2. Like most campuses, parking is at a premium. Last school year the faculty parking lot was gated, with access controlled by a magnetic card. This safeguarded us from the hordes of students circling through the parking lots like vultures. It also made it possible to use the card in different vehicles, if you happened to use another one for whatever reason.

This year the gates are gone and the cards replaced by a 'special' faculty sticker that is applied on the windshield. If you drive a second car, you have to buy a second sticker - and they ain't cheap. Furthermore, the penalty for parking in the faculty lot without the 'special' sticker is $5 for the first three offenses. Not surprisingly, it didn't take long for the students to figure out that $5 was a small price to pay for a premium parking spot. Now faculty are showing up late for class because our lot is full.

As a form of protest, some of us have begun a rotating schedule of parking in the president's reserved spot.

He is not amused.

3. I'm in the business school. Business schools around the world are accredited by the AACSB,a 'quality control' organization similar in concept to the Good Housekeeping seal of approval or the Underwriters Laboratories label. In general, AACSB accreditation is a good thing. It signifies that the school is devoted to providing a quality education, as set forth in a series of standards and guidelines.

AACSB emphasizes the concept of continuous improvement. A major part of the AACSB accreditation process is a review of the process and metrics used to measure such improvement. Unfortunately, over time the bureaucrats and administrators have taken over the AACSB, and become embedded in the member schools, to such a degree that actual outcomes are practically immaterial. What this means in practice is described below.

In year 1, School A's students are assessed as meeting 50% of the learning outcomes designated by that school. In Year 3, School A's students now meet 55% of the learning outcomes.

In Year 1, School B's students are assessed as meeting 75% of their learning outcomes. In Year 3, that figure remains constant.

In the eyes of AACSB, School A is doing a better job than School B because its results show improvement. AACSB is unconcerned with the actual outcomes.

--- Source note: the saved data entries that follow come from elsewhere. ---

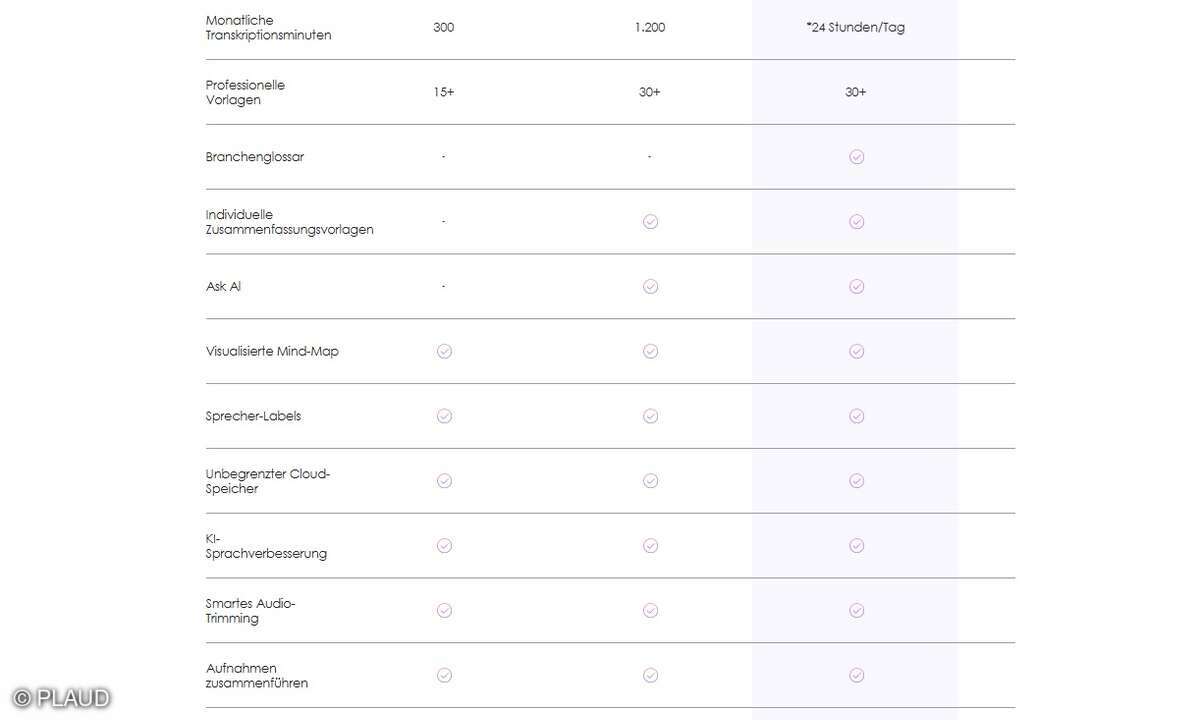Image resolution: width=1200 pixels, height=720 pixels.
Task: Click the PLAUD copyright watermark
Action: pos(61,698)
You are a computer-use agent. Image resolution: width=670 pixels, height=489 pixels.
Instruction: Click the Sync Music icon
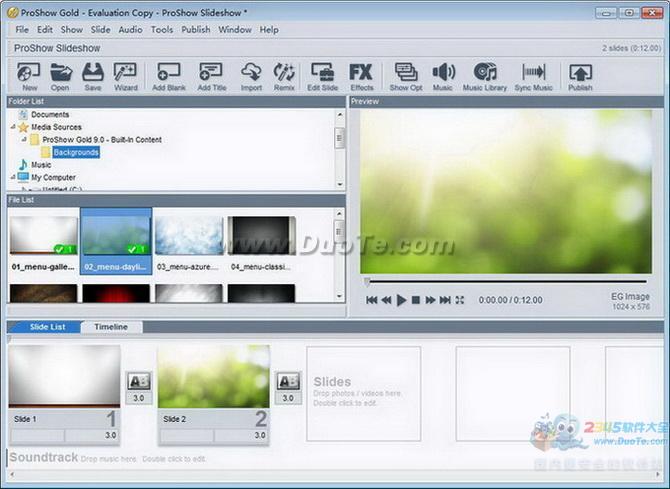534,76
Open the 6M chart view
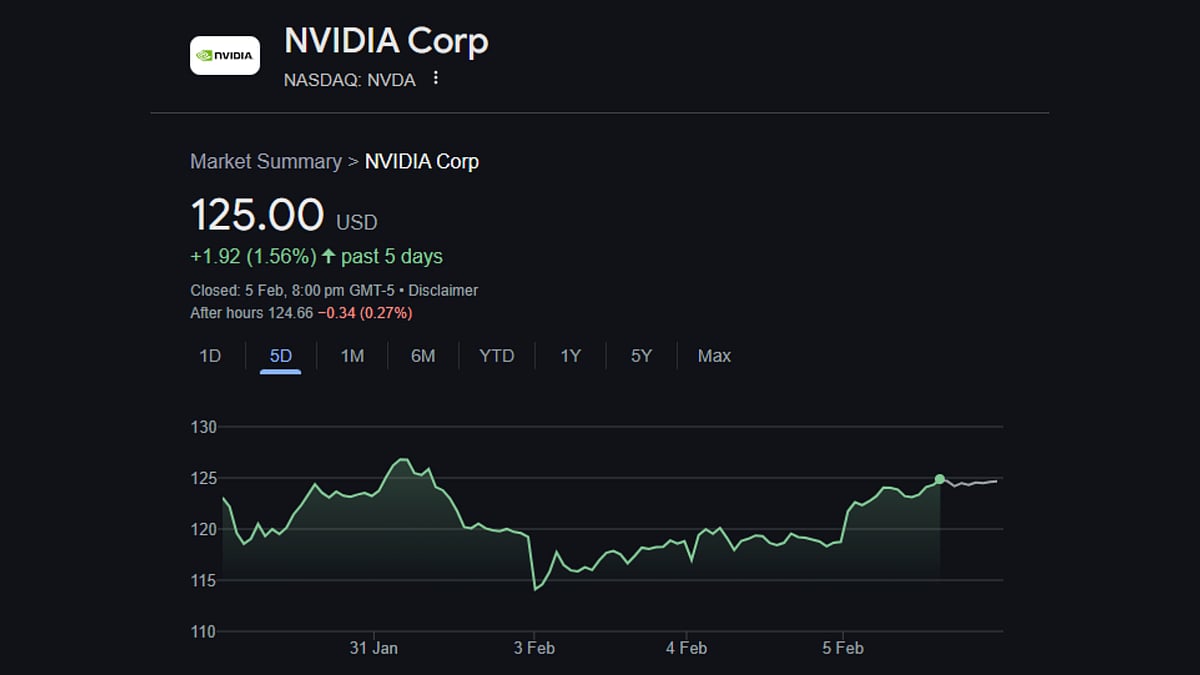Viewport: 1200px width, 675px height. point(423,355)
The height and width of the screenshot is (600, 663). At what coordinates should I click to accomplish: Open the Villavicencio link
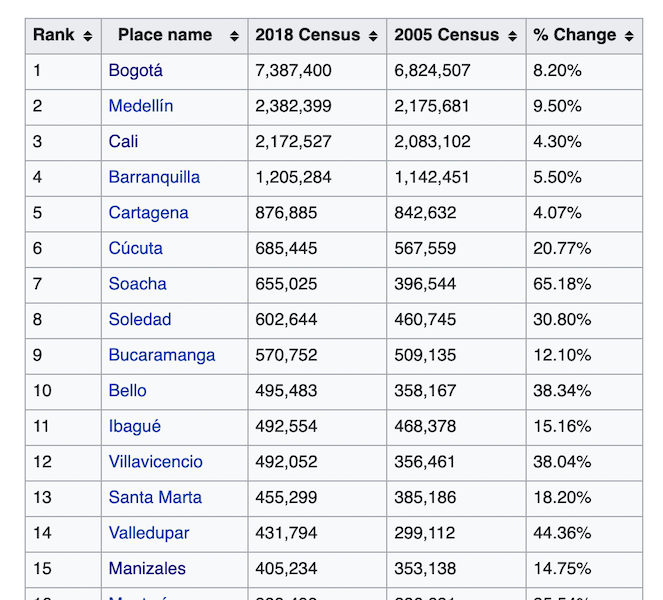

What matters is the process, not the result.

Fortunately, most faculty are truly focused on ensuring that their students leave class knowing more than they did when they came in. We don't need an outside agency to come in and tell us how to do our job. I'm not opposed to being evaluated or assessed. But for goodness sakes do so in a manner that makes sense.

Okay, enough venting for a while. I'm off in search of a cold Shiner to help erase the frustration that's been building since the semester began...

UPDATE: Evidently it's not just my university that lacks common sense.

No-Show College Professor's Excuse: He Died in April
University of Pennsylvania students who were puzzled by a no-show professor later found out why he missed the first day of class: He died months ago.

The students were waiting for Henry Teune to teach a political science class at the Ivy League school in Philadelphia on Sept. 13.

University officials say that about an hour after the class's start time, an administrator notified students by email that Teune had died. The email apologized for not having canceled the class.

Teune died in April at the age of 75.